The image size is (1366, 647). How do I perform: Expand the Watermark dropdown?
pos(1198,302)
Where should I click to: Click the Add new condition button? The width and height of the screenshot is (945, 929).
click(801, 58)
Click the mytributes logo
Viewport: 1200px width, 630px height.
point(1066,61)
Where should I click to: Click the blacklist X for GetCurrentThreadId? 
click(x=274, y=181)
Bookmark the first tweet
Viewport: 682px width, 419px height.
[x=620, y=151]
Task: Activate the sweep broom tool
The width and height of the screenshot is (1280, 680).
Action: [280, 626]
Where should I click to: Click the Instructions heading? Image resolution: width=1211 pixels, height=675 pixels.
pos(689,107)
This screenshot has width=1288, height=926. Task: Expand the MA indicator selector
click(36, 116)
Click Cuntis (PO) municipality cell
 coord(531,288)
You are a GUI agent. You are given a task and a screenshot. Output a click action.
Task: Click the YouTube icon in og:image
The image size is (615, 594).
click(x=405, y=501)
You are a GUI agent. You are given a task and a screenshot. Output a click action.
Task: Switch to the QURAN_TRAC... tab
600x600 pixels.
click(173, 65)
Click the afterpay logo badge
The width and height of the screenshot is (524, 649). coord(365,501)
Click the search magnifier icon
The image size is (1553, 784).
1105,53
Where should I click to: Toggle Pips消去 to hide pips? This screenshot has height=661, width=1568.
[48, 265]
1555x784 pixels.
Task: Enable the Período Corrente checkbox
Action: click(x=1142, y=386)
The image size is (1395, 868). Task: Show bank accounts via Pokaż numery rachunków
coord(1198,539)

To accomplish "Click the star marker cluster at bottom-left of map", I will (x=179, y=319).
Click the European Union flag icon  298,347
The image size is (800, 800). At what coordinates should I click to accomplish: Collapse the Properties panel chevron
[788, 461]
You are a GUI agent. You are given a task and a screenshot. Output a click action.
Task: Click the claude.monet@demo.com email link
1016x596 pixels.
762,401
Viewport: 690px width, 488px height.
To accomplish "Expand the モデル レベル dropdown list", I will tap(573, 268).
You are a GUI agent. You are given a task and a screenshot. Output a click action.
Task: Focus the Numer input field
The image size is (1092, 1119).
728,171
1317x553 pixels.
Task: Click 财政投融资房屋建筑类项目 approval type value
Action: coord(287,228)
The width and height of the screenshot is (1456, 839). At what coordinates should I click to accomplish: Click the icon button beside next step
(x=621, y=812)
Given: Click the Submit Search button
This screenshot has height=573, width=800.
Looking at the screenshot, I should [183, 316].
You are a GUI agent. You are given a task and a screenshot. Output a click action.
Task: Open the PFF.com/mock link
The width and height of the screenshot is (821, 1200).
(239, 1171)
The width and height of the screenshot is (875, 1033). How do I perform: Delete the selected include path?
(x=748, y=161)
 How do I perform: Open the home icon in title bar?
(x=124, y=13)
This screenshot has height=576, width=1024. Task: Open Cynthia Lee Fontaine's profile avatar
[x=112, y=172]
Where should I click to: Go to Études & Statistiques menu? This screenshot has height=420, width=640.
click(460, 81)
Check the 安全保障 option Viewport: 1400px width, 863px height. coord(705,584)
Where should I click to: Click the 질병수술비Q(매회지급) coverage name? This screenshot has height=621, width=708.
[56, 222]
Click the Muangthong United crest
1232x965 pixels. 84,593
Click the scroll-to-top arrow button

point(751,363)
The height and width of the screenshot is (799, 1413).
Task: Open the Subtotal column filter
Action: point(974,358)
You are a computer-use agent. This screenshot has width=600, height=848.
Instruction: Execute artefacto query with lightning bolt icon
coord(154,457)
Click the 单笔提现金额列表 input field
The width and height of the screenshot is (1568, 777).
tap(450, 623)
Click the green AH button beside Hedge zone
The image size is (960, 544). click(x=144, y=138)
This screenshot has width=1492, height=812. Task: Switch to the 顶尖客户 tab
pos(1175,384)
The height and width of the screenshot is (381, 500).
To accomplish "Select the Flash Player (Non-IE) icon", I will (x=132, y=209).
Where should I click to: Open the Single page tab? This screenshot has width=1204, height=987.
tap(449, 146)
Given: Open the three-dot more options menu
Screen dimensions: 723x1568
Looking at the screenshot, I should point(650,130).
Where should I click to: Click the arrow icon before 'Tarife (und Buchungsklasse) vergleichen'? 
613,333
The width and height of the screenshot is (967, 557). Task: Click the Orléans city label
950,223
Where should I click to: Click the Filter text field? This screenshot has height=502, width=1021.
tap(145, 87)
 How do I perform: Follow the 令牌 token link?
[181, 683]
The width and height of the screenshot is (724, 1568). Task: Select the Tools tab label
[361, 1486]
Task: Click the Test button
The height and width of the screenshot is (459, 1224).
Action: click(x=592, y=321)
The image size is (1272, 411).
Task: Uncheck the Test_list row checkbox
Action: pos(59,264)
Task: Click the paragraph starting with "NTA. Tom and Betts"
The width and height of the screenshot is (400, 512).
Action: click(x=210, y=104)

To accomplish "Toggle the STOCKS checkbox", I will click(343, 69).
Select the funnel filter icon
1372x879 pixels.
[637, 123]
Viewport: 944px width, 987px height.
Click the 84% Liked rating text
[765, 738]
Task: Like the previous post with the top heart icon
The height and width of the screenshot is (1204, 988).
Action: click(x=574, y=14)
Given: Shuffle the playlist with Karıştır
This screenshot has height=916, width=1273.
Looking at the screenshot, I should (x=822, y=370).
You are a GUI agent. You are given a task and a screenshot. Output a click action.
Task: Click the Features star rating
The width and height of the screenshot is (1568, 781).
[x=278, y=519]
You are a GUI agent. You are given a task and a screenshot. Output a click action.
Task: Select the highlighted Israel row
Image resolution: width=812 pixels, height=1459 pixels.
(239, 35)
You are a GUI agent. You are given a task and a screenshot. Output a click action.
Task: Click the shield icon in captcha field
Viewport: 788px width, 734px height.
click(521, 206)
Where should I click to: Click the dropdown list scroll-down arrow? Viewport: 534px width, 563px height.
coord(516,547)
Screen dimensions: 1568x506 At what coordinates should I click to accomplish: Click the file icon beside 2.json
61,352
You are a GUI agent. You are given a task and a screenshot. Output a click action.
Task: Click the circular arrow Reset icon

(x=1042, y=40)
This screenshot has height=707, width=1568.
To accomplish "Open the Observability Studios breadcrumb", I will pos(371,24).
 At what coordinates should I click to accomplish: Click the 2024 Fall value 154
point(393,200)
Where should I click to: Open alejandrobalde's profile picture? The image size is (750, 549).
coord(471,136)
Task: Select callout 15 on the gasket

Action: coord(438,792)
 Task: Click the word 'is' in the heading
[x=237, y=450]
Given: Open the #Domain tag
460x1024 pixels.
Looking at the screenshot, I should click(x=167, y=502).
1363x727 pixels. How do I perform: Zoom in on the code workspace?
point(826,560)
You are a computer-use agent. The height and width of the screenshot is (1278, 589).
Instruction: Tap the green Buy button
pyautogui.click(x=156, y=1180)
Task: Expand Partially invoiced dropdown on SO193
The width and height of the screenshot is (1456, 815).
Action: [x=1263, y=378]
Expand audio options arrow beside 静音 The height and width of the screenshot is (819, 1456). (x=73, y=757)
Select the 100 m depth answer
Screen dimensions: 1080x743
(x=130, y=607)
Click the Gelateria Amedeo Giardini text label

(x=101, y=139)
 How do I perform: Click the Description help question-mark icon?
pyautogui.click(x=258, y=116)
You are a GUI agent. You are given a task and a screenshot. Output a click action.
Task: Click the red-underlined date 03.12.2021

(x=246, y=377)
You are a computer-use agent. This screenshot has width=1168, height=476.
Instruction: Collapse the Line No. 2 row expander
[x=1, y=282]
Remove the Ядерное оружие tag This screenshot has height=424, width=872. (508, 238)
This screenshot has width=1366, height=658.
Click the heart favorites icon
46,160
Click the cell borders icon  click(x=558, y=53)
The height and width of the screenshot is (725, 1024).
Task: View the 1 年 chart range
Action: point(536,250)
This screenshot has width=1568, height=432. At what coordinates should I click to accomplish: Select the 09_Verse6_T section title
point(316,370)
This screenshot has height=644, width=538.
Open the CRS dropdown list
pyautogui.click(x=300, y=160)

*-*-*

Reproduce exactly, please, only the lines from the start of the data above to the line that contains "Task: Activate the sweep broom tool", with both ends kept.

▶ [Exercise result]
The image size is (1366, 647). How do I perform: Expand the Watermark dropdown?
pos(1198,302)
Where should I click to: Click the Add new condition button? The width and height of the screenshot is (945, 929).
click(801, 58)
Click the mytributes logo
Viewport: 1200px width, 630px height.
point(1066,61)
Where should I click to: Click the blacklist X for GetCurrentThreadId? 
click(x=274, y=181)
Bookmark the first tweet
Viewport: 682px width, 419px height.
[x=620, y=151]
Task: Activate the sweep broom tool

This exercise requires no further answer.